### [What is expected]
Your reply should hold every record exactly as given, with no pictures in it.

──────── Given information ────────

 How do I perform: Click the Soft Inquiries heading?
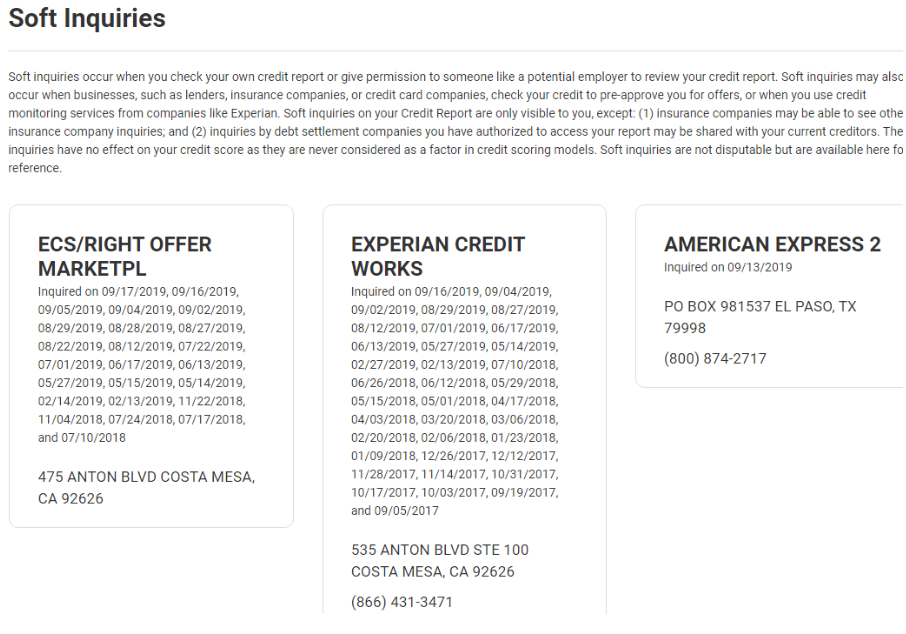[87, 18]
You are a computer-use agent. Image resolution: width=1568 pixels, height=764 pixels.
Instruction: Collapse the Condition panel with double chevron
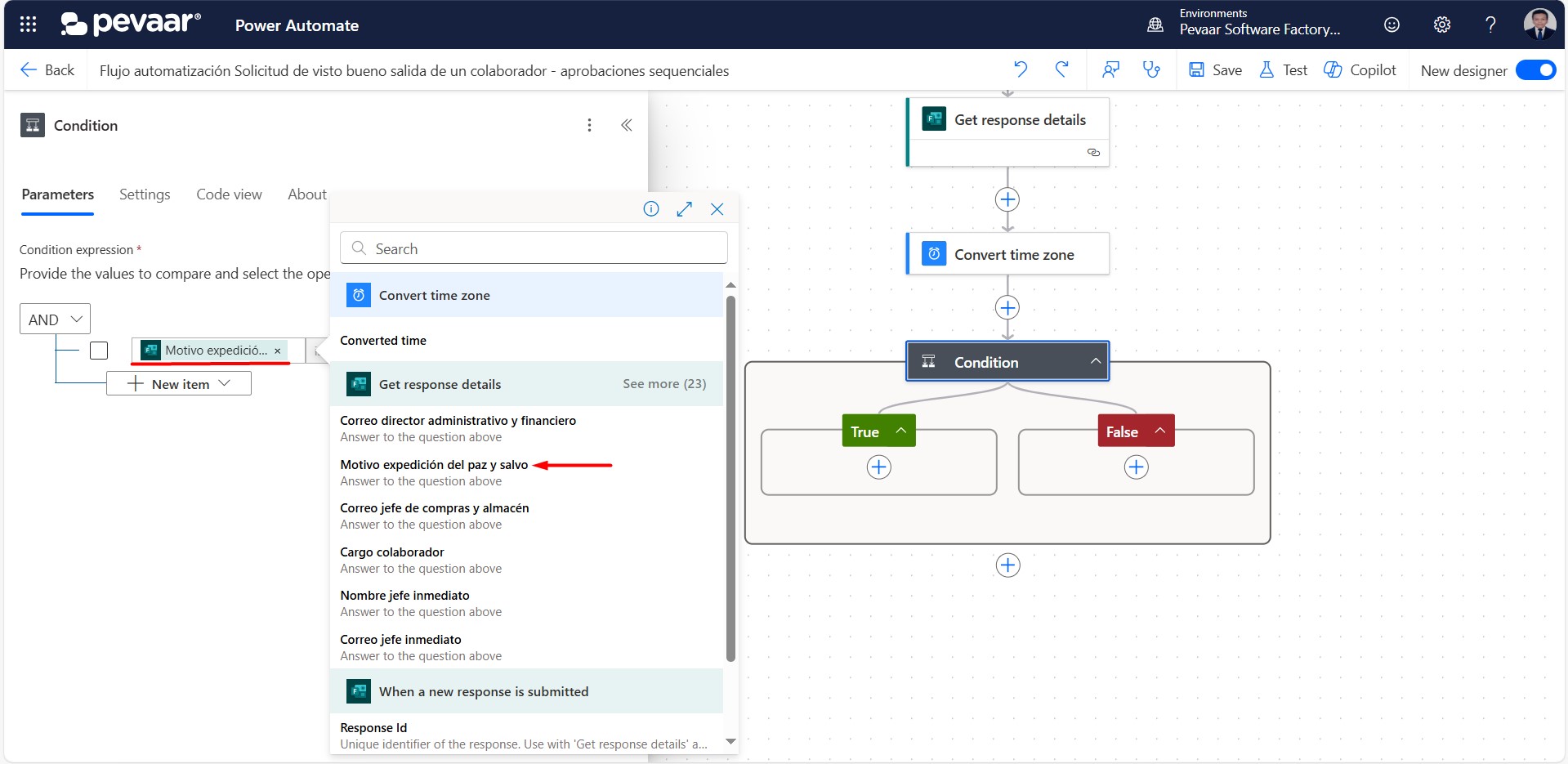pos(626,125)
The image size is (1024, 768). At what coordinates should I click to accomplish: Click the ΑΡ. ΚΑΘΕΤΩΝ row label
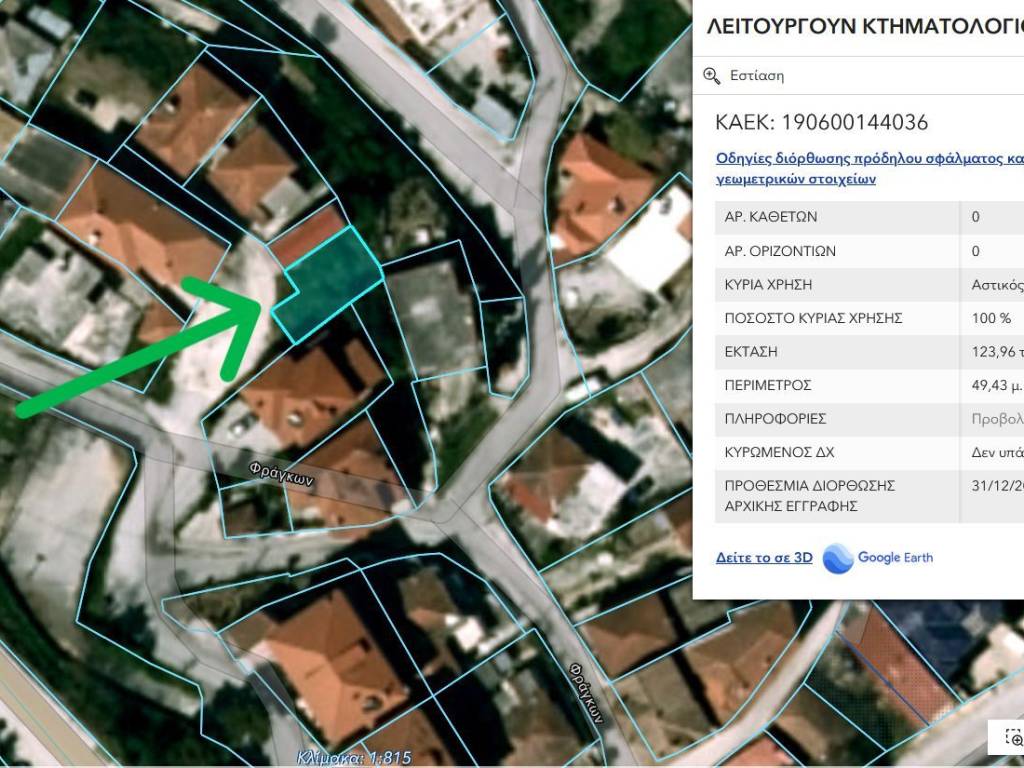(x=771, y=216)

────────

### [Solution]
 How do I perform: Click the Soft Inquiries heading?
[87, 18]
You are a computer-use agent. Image resolution: width=1568 pixels, height=764 pixels.
Instruction: Collapse the Condition panel with double chevron
pos(626,125)
The image size is (1024, 768). At what coordinates should I click to accomplish: Click the ΑΡ. ΚΑΘΕΤΩΝ row label
(x=771, y=216)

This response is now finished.